My logic of putting the biggest steps first was really just to
maximise using alsa controls rather than falling back to our own
adjustments in software. This just seemed sensible but there could
very well be quality arguments against it (I wouldn't want my PCM to be
favoured over my Master for playback for example as the former is softvol)
Let's play with the idea that we added a configurable Direction key to
these profiles that controlled whether we moved up or down to the
nearest step. Wouldn't that help? Then we could have Mic Boost first
in chain, then set it to move down rather than up.
Or maybe that we should instead say that if we're above 0 dB, we move
down, and if we're below 0 dB, we move up? Would that make sense?

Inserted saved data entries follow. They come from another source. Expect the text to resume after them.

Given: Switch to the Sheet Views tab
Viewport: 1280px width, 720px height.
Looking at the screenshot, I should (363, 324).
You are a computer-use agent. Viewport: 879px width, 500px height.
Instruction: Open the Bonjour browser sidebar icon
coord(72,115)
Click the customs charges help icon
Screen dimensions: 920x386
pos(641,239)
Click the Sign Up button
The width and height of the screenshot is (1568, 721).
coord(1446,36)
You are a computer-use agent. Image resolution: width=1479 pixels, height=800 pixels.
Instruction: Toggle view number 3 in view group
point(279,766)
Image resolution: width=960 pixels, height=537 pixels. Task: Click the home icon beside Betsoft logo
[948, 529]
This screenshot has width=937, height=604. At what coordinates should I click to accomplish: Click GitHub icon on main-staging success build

I'm not really sure here. A specific direction key may complicate what
is already a rather complicated thing, so if we can possibly do things
sensibly without it, then I'd suggest that would be more attractive (if
it works reliably enough).
We want to maximise quality while avoiding digital distortion, that's
basically the problem in a nutshell. We're assuming (sometimes
incorrectly; but that's our best guess) that this golden spot will be
achieved with all sliders at 0 dB.
I think my approach makes sense, unless I'm missing something: If we're
aiming for something above 0 dB, let's round down to make sure we avoid
distortion, and if we're below 0 dB, let's round up to make sure we get
maximum quality.
And then we always start with the control that's closest to the physical
hardware and work our way in.
What's in and out here; that's currently determined by the order in
which PulseAudio reads them in, right? That complicates matters a little
given the include file structure and so I'm thinking maybe we should add
a extremity=number key to the config file? (This is unrelated to the
direction key suggested previously.) We would then start with the one
having the highest extremity score.
Otherwise we would get in trouble if we have a profile with a volume
control B (with extremity=2), which then includes a file with both
control A (with extremity=1) and control C (with extremity=3) in the
same include file.
I think that would actually make things clearer. What do you think?
2)
The harder problem is that PulseAudio does not know whether to control
Mic Boost or Front Mic Boost, since it doesn't know what path is
active at the moment. While we really need some kind of module, and
appropriate kernel support, the question is what we do before that
becomes sufficiently available. The next best solution, would probably
be to have different profiles and manual autoswitching. While I yet have
to look into the details, I guess we'll have to add different profiles
for Mic, Front Mic, Rear Mic and so on, instead of having them in
the same file as we have today. Any thoughts?